**Task prompt**:
Reproduce every entry in the listing without alteration.

**Exercise data**:
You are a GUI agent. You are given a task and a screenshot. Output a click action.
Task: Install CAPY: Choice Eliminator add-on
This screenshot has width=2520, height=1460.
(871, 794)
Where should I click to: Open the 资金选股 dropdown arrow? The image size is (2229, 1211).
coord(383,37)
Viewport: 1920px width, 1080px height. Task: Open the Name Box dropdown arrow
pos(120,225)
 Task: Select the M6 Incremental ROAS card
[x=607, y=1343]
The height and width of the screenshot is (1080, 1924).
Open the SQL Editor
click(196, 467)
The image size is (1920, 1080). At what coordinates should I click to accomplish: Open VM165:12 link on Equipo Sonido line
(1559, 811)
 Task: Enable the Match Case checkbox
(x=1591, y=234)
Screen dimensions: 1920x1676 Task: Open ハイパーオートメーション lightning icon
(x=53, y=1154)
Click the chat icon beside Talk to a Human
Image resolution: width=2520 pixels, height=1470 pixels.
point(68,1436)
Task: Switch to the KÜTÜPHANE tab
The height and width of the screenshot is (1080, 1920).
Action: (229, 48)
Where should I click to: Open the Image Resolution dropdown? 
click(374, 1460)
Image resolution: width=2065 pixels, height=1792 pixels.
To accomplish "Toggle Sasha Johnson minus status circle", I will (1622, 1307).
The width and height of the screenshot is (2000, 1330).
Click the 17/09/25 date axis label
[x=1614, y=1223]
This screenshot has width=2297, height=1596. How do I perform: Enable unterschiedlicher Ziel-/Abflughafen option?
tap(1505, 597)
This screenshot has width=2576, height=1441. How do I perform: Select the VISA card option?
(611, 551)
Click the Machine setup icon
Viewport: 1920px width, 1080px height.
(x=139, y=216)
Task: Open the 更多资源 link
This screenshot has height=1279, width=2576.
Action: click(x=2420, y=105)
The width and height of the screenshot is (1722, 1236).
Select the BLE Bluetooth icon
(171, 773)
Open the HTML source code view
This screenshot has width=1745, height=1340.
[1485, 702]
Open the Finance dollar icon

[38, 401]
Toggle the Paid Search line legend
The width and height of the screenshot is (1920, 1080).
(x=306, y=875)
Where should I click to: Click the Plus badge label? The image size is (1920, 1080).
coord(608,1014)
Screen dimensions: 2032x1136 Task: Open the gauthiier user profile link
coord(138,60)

**Solution for this task**:
You are a GUI agent. You are given a task and a screenshot. Output a click action.
Task: Install CAPY: Choice Eliminator add-on
This screenshot has width=2520, height=1460.
(871, 794)
Where should I click to: Open the 资金选股 dropdown arrow? The image size is (2229, 1211).
coord(383,37)
Viewport: 1920px width, 1080px height. Task: Open the Name Box dropdown arrow
pos(120,225)
 Task: Select the M6 Incremental ROAS card
[x=607, y=1343]
The height and width of the screenshot is (1080, 1924).
Open the SQL Editor
click(196, 467)
The image size is (1920, 1080). At what coordinates should I click to accomplish: Open VM165:12 link on Equipo Sonido line
(1559, 811)
 Task: Enable the Match Case checkbox
(x=1591, y=234)
Screen dimensions: 1920x1676 Task: Open ハイパーオートメーション lightning icon
(x=53, y=1154)
Click the chat icon beside Talk to a Human
Image resolution: width=2520 pixels, height=1470 pixels.
point(68,1436)
Task: Switch to the KÜTÜPHANE tab
The height and width of the screenshot is (1080, 1920).
Action: (229, 48)
Where should I click to: Open the Image Resolution dropdown? 
click(374, 1460)
Image resolution: width=2065 pixels, height=1792 pixels.
To accomplish "Toggle Sasha Johnson minus status circle", I will (1622, 1307).
The width and height of the screenshot is (2000, 1330).
Click the 17/09/25 date axis label
[x=1614, y=1223]
This screenshot has width=2297, height=1596. How do I perform: Enable unterschiedlicher Ziel-/Abflughafen option?
tap(1505, 597)
This screenshot has width=2576, height=1441. How do I perform: Select the VISA card option?
(611, 551)
Click the Machine setup icon
Viewport: 1920px width, 1080px height.
(x=139, y=216)
Task: Open the 更多资源 link
This screenshot has height=1279, width=2576.
Action: click(x=2420, y=105)
The width and height of the screenshot is (1722, 1236).
Select the BLE Bluetooth icon
(171, 773)
Open the HTML source code view
This screenshot has width=1745, height=1340.
[1485, 702]
Open the Finance dollar icon

[38, 401]
Toggle the Paid Search line legend
The width and height of the screenshot is (1920, 1080).
(x=306, y=875)
Where should I click to: Click the Plus badge label? The image size is (1920, 1080).
coord(608,1014)
Screen dimensions: 2032x1136 Task: Open the gauthiier user profile link
coord(138,60)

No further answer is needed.